Problem to work on = Using the data beneath this instruction, retype only the lines from the one that contains "How do I perform: Share" down to the one that contains "Given: Open the File menu", both included, exactly as they appear.

Extracted data entries =
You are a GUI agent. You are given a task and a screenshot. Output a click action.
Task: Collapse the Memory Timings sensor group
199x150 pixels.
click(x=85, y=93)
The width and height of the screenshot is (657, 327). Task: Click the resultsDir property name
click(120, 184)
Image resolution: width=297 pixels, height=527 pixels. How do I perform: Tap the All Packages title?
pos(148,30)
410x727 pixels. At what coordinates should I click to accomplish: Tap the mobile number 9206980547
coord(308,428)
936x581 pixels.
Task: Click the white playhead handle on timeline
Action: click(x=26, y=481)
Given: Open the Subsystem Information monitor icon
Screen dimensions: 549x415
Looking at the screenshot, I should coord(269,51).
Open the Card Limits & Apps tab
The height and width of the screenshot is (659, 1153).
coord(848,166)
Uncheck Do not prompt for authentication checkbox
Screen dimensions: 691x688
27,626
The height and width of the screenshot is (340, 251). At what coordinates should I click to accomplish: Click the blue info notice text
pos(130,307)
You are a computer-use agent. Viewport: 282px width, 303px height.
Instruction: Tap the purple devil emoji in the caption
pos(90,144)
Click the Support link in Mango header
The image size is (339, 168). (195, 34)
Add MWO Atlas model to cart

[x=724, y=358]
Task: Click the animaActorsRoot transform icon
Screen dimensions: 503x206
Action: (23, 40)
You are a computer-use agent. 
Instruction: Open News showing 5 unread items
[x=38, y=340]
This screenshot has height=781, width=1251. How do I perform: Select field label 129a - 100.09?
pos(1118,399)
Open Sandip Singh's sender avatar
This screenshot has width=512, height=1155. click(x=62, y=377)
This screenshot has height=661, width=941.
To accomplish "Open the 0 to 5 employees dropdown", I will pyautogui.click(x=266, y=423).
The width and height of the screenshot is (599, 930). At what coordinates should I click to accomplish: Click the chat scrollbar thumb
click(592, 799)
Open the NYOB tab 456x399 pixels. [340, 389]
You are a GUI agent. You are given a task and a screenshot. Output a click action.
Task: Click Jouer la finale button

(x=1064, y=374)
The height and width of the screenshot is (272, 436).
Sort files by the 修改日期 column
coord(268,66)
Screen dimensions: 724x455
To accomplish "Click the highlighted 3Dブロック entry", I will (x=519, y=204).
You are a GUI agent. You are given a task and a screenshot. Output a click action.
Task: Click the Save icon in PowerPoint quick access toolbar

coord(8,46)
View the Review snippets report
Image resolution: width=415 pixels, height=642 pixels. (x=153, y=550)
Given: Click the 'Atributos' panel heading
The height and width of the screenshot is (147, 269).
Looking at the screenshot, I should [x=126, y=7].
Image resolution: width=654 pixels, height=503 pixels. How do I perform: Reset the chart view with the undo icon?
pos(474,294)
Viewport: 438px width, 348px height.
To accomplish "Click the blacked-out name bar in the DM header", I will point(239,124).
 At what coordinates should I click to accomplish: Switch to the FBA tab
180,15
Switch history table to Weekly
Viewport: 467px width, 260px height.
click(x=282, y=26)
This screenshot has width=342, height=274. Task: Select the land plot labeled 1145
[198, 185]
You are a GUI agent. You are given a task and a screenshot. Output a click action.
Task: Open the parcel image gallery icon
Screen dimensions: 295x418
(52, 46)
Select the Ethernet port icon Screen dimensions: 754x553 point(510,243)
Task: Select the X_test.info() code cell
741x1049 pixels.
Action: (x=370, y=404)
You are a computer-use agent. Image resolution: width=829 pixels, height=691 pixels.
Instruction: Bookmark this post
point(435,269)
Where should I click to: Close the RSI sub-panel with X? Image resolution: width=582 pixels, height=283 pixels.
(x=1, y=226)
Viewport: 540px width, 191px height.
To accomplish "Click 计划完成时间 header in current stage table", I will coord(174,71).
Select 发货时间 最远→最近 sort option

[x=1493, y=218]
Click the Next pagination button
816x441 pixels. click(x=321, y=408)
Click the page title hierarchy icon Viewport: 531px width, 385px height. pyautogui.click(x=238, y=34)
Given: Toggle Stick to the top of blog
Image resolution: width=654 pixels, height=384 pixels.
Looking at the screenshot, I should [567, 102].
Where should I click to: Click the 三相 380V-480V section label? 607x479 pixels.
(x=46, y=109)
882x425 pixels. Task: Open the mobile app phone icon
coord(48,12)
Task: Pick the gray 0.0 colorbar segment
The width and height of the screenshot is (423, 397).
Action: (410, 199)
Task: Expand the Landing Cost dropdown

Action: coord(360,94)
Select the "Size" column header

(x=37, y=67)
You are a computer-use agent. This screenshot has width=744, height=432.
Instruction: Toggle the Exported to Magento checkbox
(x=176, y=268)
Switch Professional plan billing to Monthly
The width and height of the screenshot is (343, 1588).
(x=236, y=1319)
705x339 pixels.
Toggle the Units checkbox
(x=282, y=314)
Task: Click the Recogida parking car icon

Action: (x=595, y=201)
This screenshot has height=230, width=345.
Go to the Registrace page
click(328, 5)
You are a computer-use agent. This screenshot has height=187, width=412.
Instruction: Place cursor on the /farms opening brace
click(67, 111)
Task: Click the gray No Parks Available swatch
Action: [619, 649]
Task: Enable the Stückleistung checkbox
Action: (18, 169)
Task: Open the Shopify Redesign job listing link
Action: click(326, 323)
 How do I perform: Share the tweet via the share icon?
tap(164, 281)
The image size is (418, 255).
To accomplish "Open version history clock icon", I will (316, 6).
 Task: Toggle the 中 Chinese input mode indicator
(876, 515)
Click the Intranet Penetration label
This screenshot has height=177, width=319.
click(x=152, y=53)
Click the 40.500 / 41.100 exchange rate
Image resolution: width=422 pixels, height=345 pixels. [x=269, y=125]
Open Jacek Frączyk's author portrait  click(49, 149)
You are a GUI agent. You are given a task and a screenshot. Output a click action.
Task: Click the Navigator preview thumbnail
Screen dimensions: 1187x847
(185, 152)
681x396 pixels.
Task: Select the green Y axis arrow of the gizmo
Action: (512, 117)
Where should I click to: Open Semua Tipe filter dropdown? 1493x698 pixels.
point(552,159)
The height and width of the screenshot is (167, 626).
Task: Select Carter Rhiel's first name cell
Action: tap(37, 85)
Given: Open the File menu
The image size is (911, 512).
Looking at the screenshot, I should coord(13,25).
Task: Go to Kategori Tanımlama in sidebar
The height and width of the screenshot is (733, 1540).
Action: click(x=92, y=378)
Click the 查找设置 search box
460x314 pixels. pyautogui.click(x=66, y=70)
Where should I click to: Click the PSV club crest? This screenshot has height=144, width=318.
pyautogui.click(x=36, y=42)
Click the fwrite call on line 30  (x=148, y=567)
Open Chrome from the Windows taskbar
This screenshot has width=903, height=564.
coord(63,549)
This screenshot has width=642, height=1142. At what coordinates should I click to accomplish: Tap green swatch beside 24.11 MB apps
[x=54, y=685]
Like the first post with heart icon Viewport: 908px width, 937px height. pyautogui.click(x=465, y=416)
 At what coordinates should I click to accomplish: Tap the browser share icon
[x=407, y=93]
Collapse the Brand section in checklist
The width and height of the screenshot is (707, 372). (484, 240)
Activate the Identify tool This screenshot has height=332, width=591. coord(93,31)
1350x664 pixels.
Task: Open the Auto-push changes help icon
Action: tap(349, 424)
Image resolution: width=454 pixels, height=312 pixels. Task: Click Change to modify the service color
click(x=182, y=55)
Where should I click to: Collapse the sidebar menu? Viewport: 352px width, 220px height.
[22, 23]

The completed task =
 How do I perform: Share the tweet via the share icon?
tap(164, 281)
The image size is (418, 255).
To accomplish "Open version history clock icon", I will (316, 6).
 Task: Toggle the 中 Chinese input mode indicator
(876, 515)
Click the Intranet Penetration label
This screenshot has height=177, width=319.
click(x=152, y=53)
Click the 40.500 / 41.100 exchange rate
Image resolution: width=422 pixels, height=345 pixels. [x=269, y=125]
Open Jacek Frączyk's author portrait  click(49, 149)
You are a GUI agent. You are given a task and a screenshot. Output a click action.
Task: Click the Navigator preview thumbnail
Screen dimensions: 1187x847
(185, 152)
681x396 pixels.
Task: Select the green Y axis arrow of the gizmo
Action: (512, 117)
Where should I click to: Open Semua Tipe filter dropdown? 1493x698 pixels.
point(552,159)
The height and width of the screenshot is (167, 626).
Task: Select Carter Rhiel's first name cell
Action: tap(37, 85)
Given: Open the File menu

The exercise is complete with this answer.